Wednesday, April 29, 2020

Grasping that which Cannot be Grasped




 
First a disclaimer: Do not mistake me for an expert on the Bubishi, I am but an amatuer who perhaps has seen to much. And for that I am probably no more correct than anyone who howls at the moon. But my latest foray into the Bubishi, and perhaps also reading a bit about the reality of the pain of extended sitting while in true Zen meditation, I feel like howling at that moon.

 

There are many books on the Bubishi, in Japan, in America, in France and many other places. You know a book, it is tactile, has substance, makes you feel you have gained something. Of course the original Bubishi was none of those things.

 

What feel right to me is that it was a bunch of personal notes from a adept in a Chinese martial practice. It originally was just a loose leaf bunch of notes, ordered whatever was last of interest to look at. I am going to ramble around on this theme, no particular order but whatever follows.

 

However it really ended on Okinawa probably will remain a mystery. But as time passed it was passed along, between instructors and also passed to trusted senior students. It was not a published work, rather hand copied each passage, And that act likely changed some thing in the age old process of other hands retelling everything. At times personal copies, at times likely professional copyists. Likely no attempt to reconcile differences between different copies.

 

So  you ended up with copies of something you did not exactly know who wrote the original and had no idea how faithful the copy you possess matched the original source.

 

Yet when it moved into printed books there was a new implied structure. Perhaps different for each work, each with an authors ideas overlaying the copy of  a copy of a copy of the original notes. So just perhaps, we can understand the confusions around it if we change the work Bubishi to whatever karate system you follow and try to explain changes that have occurred.

 

What we can agree on was the adept of the Bubishi art, was as much into the medical side of their art as they were into the physical side. About one half the work is on  the medical side of training. Where to attack the body, how to heal the body after it has been attacked. How to heal various infirmities you or your friends must endure. Less frequently translated simply because less is known of that era’s practices perhaps.

 

Not that it always makes sense. On one hand it shows instant death follows if you strike XYZ, then in another section it describes how to treat someone who has been struck in that same place. Incongruous at best.

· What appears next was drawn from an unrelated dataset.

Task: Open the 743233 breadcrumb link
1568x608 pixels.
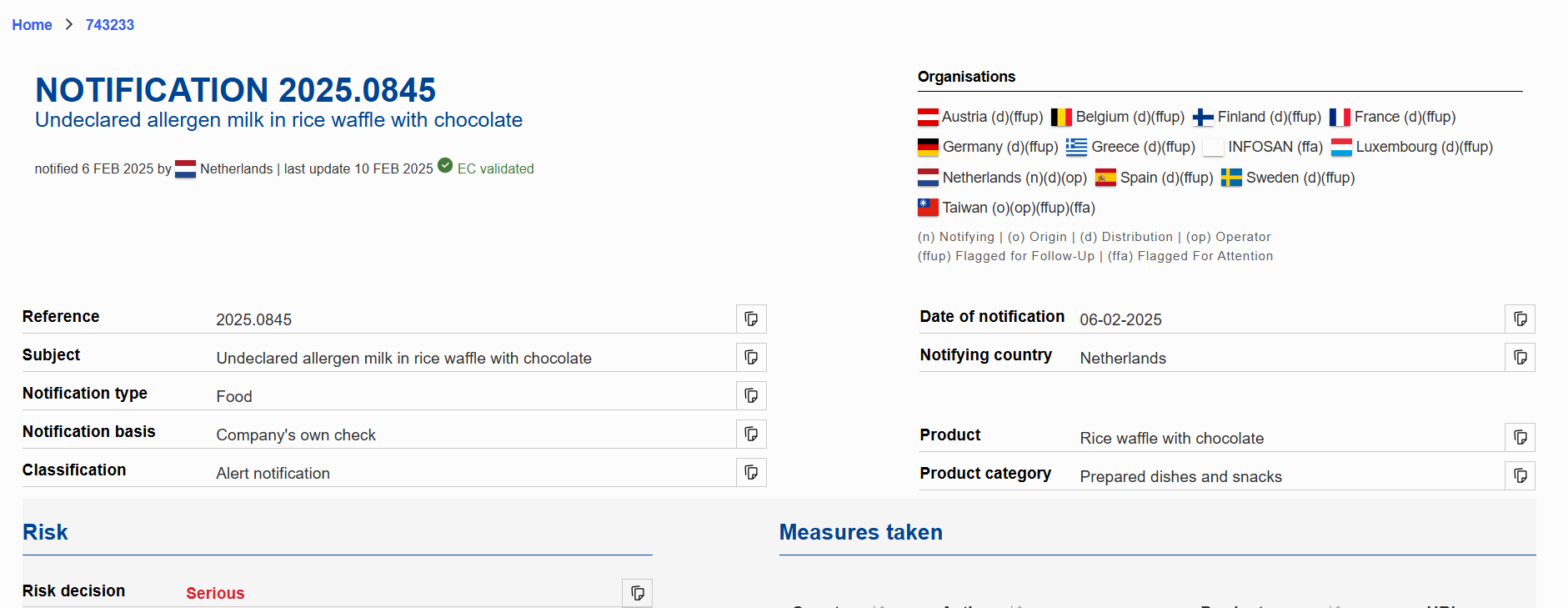Action: (110, 25)
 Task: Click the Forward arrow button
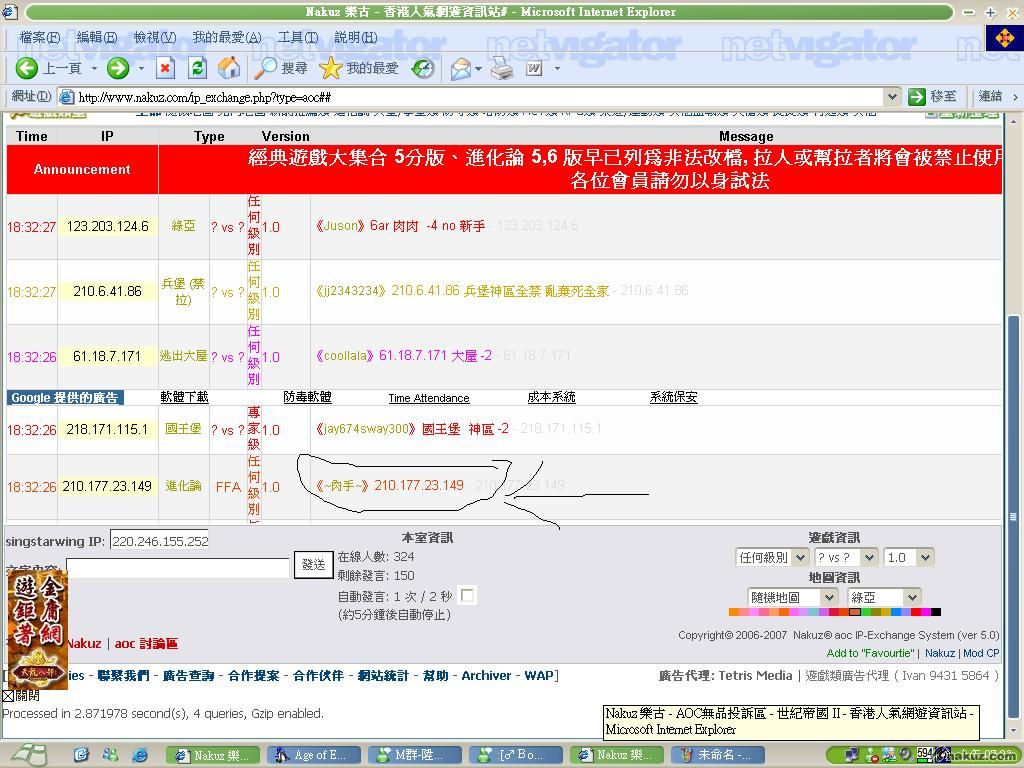coord(118,68)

Reminds me of the saying “the Lord give-ith, the Lord take-ith away.”

 

Of course I have no interest in trying to learn how to treat something from notes that are copies of copies of original notes, especially when I do not know if the translator was qualified to prepare those notes in the first place.

 

I can understand why they were included. It clearly suggests an art that cared about treating their members as well as understanding how to attack an attacker.

 

Partially because my physician, a surgeon, was a member of my adult program for many years. His own knowledge many times led to understanding what was happening when we were doing 123. Of course we grew when that occurred. I can readily imagine the Bubishi author undergoing similar experiences.

 

Then again, in this modern age, understanding the process is seen as a benefit. Even when the understanding cannot be shown as part of the original.

 

Let me explain. In the original Bubishi notes there were no Meridian Charts. But in most of the modern Bubishi versions, Japanese, English, French and other versions, the meridian charts and accompanying notes are present. They are not in the original.

 

I understand why they have been added. There is a logical gap or jump being made  that shows the Bubishi within a wider Chinese medical tradition. On the idea the meridians can be employed to heal, or that they can be places to attack in extremis. Sounds most logical.

 

But perhaps just wishful thinking. China is a big place, and has thousands of martial traditions, as well as many other practices. One of those traditions, a very old one, which uses vital point grasping and striking, does not include meridian theory in their practice. Actually more like the Bubishi than you might think. They only use one simple chart showing vital points, all the rest came from extensive  training.

 

While it may seem logical, it is not necessarily the original tradition. And I prefer to see that tradition in the raw not through other filters, no matter how well meaning.

 

So just a loose leaf collection of notes. A plausible explanation why there are different Bubishi published structures to the chapters. Each translation coming from collected notes in different orders. None right, none wrong.

 

The more you think you grasp of the Bubishi, the more you find you have but grasped a reflection of the moon in the water.

 

As we are martial artists (an assumption on my part) the sections about martial practices is more interesting. How it might be used by us, how some of the movements shown may be reflected within our kata.

 

Of course that might also just be wish fulfillment.